Мама вздохнула, а я долго раздумывал, кому не дано и что из этого получается, но так и не раздумал до самого конца.
Глава 20
Дни стали, как сказала мама, с гулькин нос: не успеешь оглянуться, а дня уже нету. И всё ночь и ночь. На столе горит керосиновая лампа, но свету от нее мало, не то что от электрической, которая горела у нас в Ленинграде. Папа уходит еще затемно, приходит из кузни уже по темну, садится у печки и шьет мне сапоги. Иногда просит меня померить, прикладывает к ноге лоскутки кожи и долго хорошенько думает, чтобы сапоги получились самые настоящие. А мама вяжет носки для Красной армии. Я смотрю, как папа думает, как мама вяжет, а потом начинаю читать книжку из библиотеки. Только теперь за книжками не я езжу в Борисово, а папа, потому что его кузня рядом, а Третьяковка совсем наоборот. Да и зима: не наездишься.
— Сегодня волки подходили к самой кузне, — рассказывает папа. — Я сперва подумал, что собаки, а потом пригляделся — волки. Дядьке Трофиму говорю: смотри, говорю, волки. А он: а и бог с имя, с волками-то… — Папа перекусил дратву зубами, продолжил рассказ: — Бог не бог, а до дома четыре версты. Да-а… Вот сделал себе арапник, со свинчаткой на конце, да только черт ли от них арапником отобьешься: их целая стая, почитай, штук десять- пятнадцать. Да и сноровки нету: не калмык, чай. Дядя Трофим сказал, что теперь будет брать с собой ружье. Ну, с ружьем уж как-нибудь сладим.
— Ты поосторожнее, Вася, — сказала мама. — У нас, помню, еще до революции, сосед, Мирон Степаныч Калинычев… Да ты его помнишь, небось!
— Помню, — сказал папа. — Это который без пальца на руке?
— Вот-вот, он самый. Так на него волки напали сразу за Тверцой, коня порвали, а он еле отбился вилами. Пальца лишился…
За окном вдалеке залаял Морозко, собака хромого Кондрата Третьякова.
Я пошел в мамы-папину комнату к окну, поскреб ногтем ледяную корку на стекле, потом подышал на нее и припал глазом к стеклу.
Сперва я ничего не увидел, кроме голубых сугробов, потому что светила луна. Потом разглядел избу Третьяковых, выглядывающую из-за заснеженных черемух, синие тени на голубых сугробах. Но ничего такого, на что можно лаять. А Морозко все лаял да лаял.
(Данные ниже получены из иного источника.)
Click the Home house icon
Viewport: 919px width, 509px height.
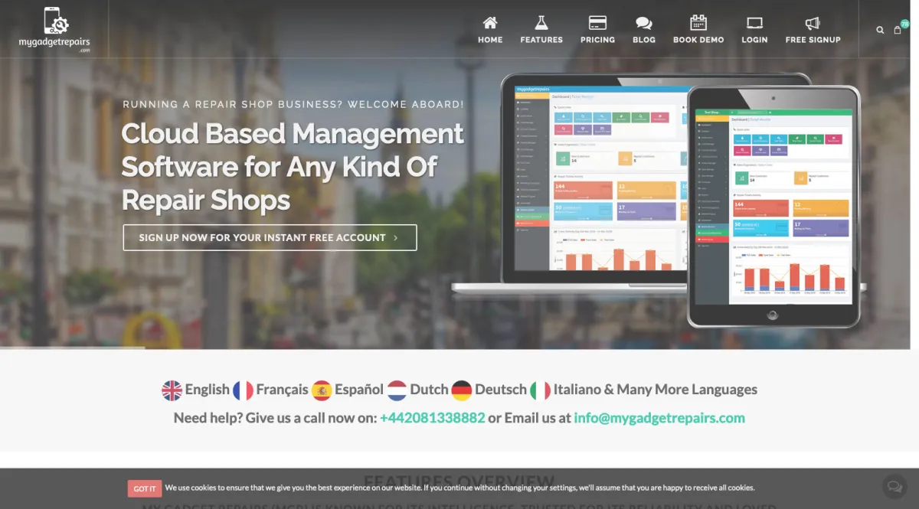click(490, 22)
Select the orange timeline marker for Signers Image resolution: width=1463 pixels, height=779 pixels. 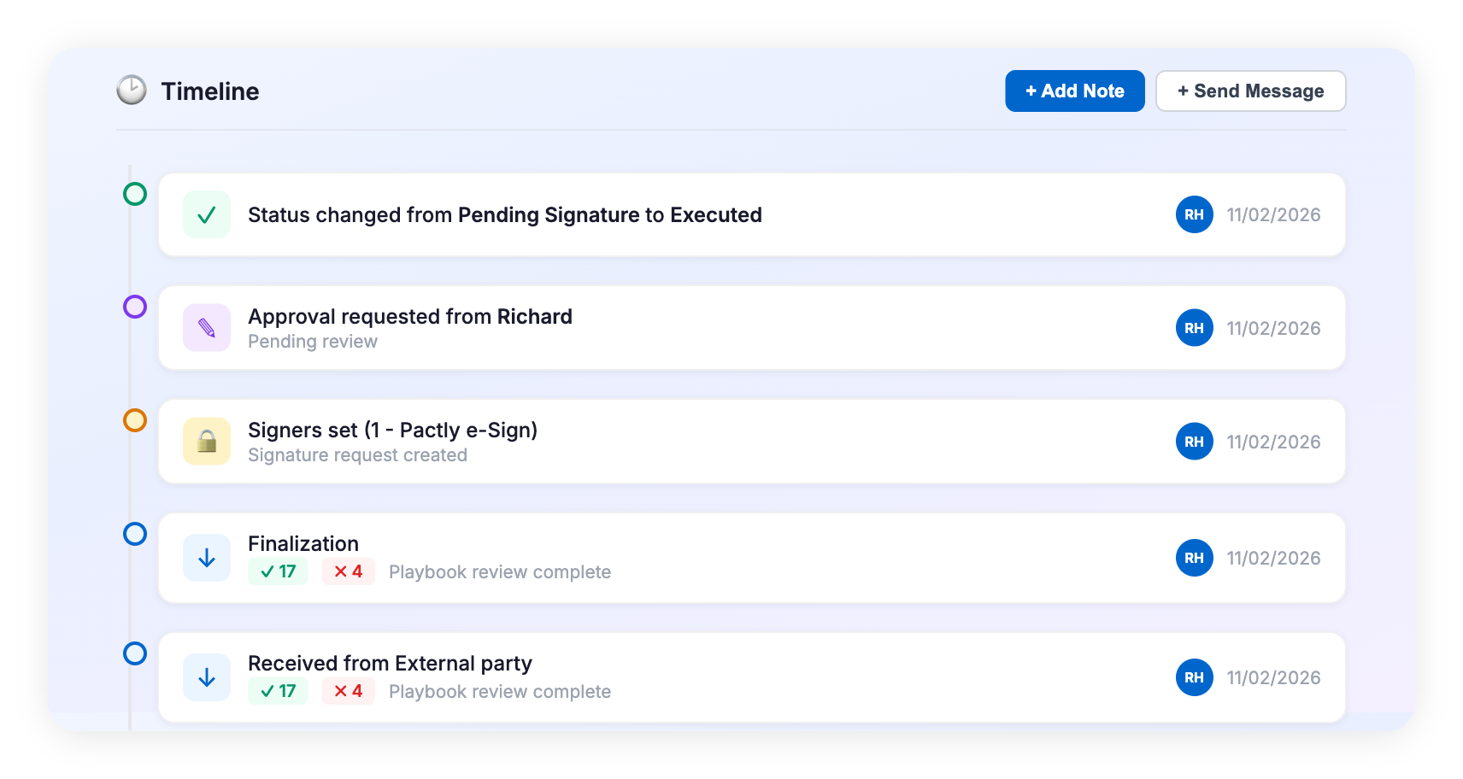[x=135, y=420]

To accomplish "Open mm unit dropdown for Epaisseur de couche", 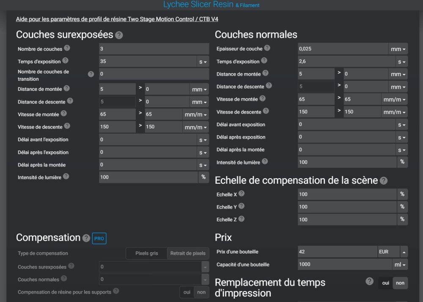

И вдруг на сугроб перед моим окном взобралась серая собака, каких нет в нашей деревне, а я всех деревенских собак знаю. И хвост у нее не крючком, а поленом. Собака посмотрела на меня, приблизилась, и я увидел ее зеленый глаз совсем-совсем близко. И глаз этот светился. Мне показалось, что собака эта сейчас ударит лапой по окну и кинется на меня. Но тут бабахнул выстрел — и собака исчезла. Потом еще бабахнуло. И я увидел Митьку Третьякова: он стоял с ружьем и смотрел туда, где лежало замерзшее озеро. Я тоже попытался посмотреть туда, но смотреть туда было неловко, как я не старался. Поэтому ничего и не увидел.
— Что там? — спросил папа, держа в зубах дратву и тыча шилом куда-то внутрь сапога.
— Собака, — сказал я. — Только не наша, и глаза у нее зеленые-зеленые.